The U.S. dollar climbed toward record territory on Monday as investors braced for a “double-inflation” shock, driven by the volatile combination of sticky domestic data and the escalating U.S.-Iran conflict. The Bloomberg Dollar Spot Index maintained its upward trajectory after Friday’s Core PCE Price Index—the Federal Reserve’s preferred inflation metric—rose 0.4% monthly, pushing the annual rate to a significant 3.1%. This data confirms that price pressures were already accelerating prior to the war, largely due to the impact of President Trump’s import duties, leaving the Fed with little room to consider interest rate cuts.

The greenback’s dominance is being fundamentally fueled by a surge in U.S. Treasury yields, which have climbed toward 4.30% as the market prices in a prolonged energy crisis. With the Strait of Hormuz remaining closed and President Trump signaling a shift in strikes toward Iranian energy infrastructure, institutional investors are treating the dollar as a high-yield defensive bunker. The rising cost of oil is effectively acting as a global inflation tax, forcing the Fed to maintain a “higher-for-longer” interest rate stance that makes the dollar more attractive than almost any other major currency.

In a rare departure from traditional “war-time” behavior, gold prices tumbled as the strengthening dollar and surging yields neutralized the metal’s safe-haven status.
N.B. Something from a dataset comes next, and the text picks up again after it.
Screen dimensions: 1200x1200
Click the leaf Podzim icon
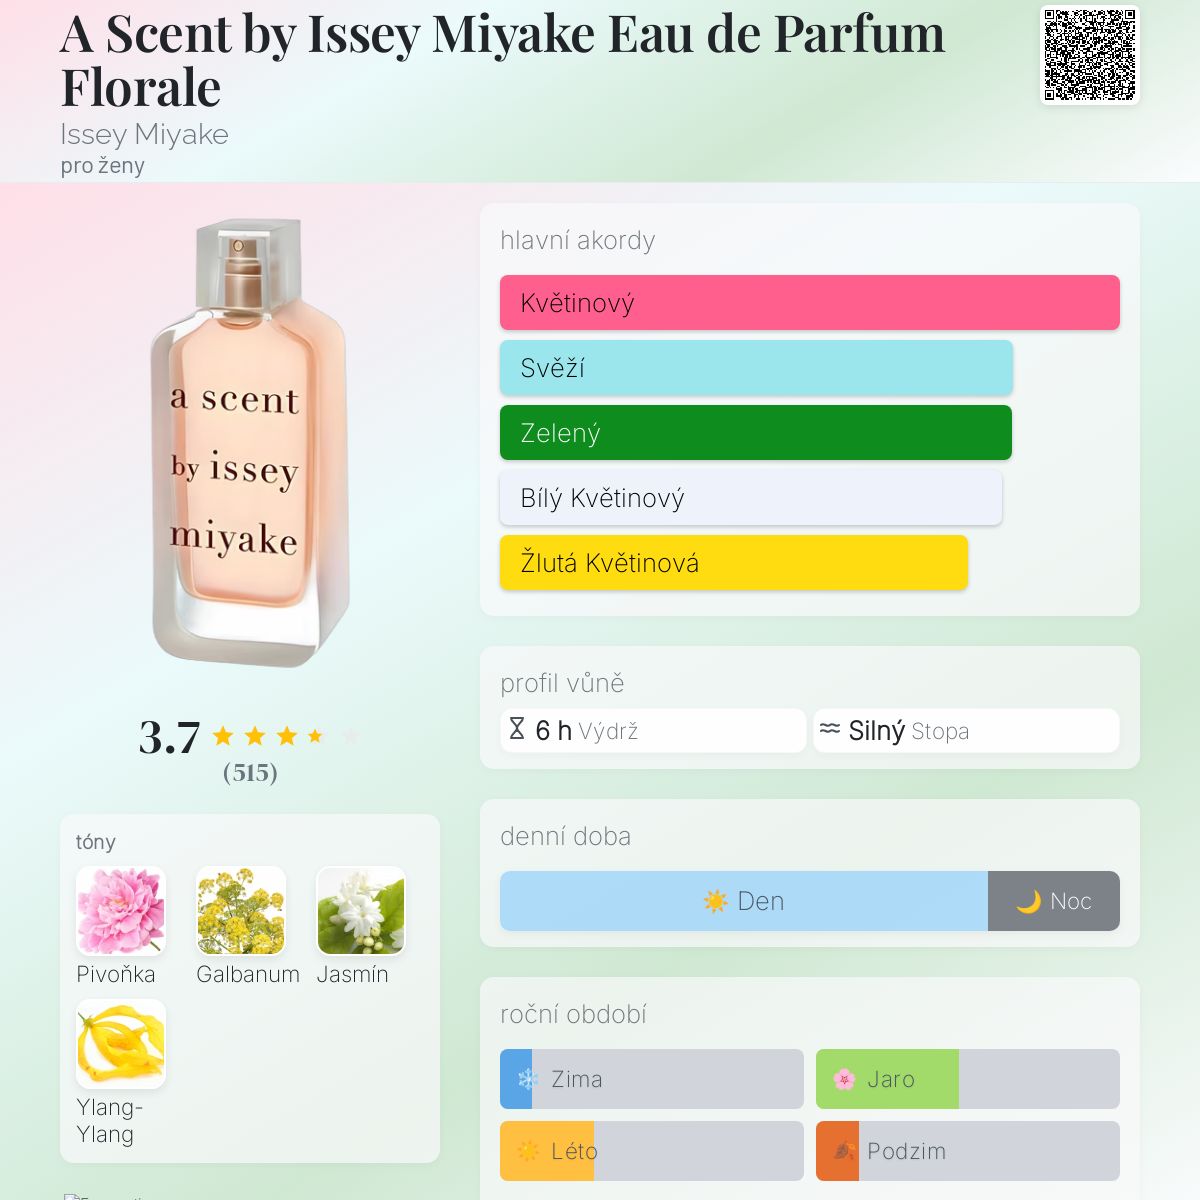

While geopolitical conflict usually supports bullion, the high “opportunity cost” of holding a non-interest-bearing asset has triggered a massive liquidation. Last week saw ETF holdings fall by nearly 30 tons, the sharpest sell-off in two years, as traders prioritized the liquidity and 4% plus yields offered by the dollar over the perceived safety of gold.

Technical Analysis 

DOLLAR_INDX, H4: 

The Dollar Index is currently testing a significant psychological and structural resistance level at 100.35.

While the price action remains dominant, the H4 technicals suggest a potential plateau; the MACD indicates diminishing bullish momentum, and the RSI at 67 is nearing overbought territory. A successful breakout above 100.35 would clear the path toward 101.00

However, if the rally stalls, a technical correction is likely, with the index potentially retracing to re-test the immediate support floor at 99.75.

Resistance Levels: 100.35, 101.00

Support Levels: 98.75, 98.70

GOLD, H4: 

Gold is maintaining a bearish bias after decisively breaking below the 5075.00 support level. The technical outlook remains heavy, with the MACD showing increasing bearish momentum and the RSI at 33 approaching oversold conditions, suggesting that the price may extend its decline toward the next target at 4925.00.

 Conversely, if sellers exhaust their momentum near current levels, a relief rebound could occur to re-test the 5075.00 resistance-turned-support level before the next directional move.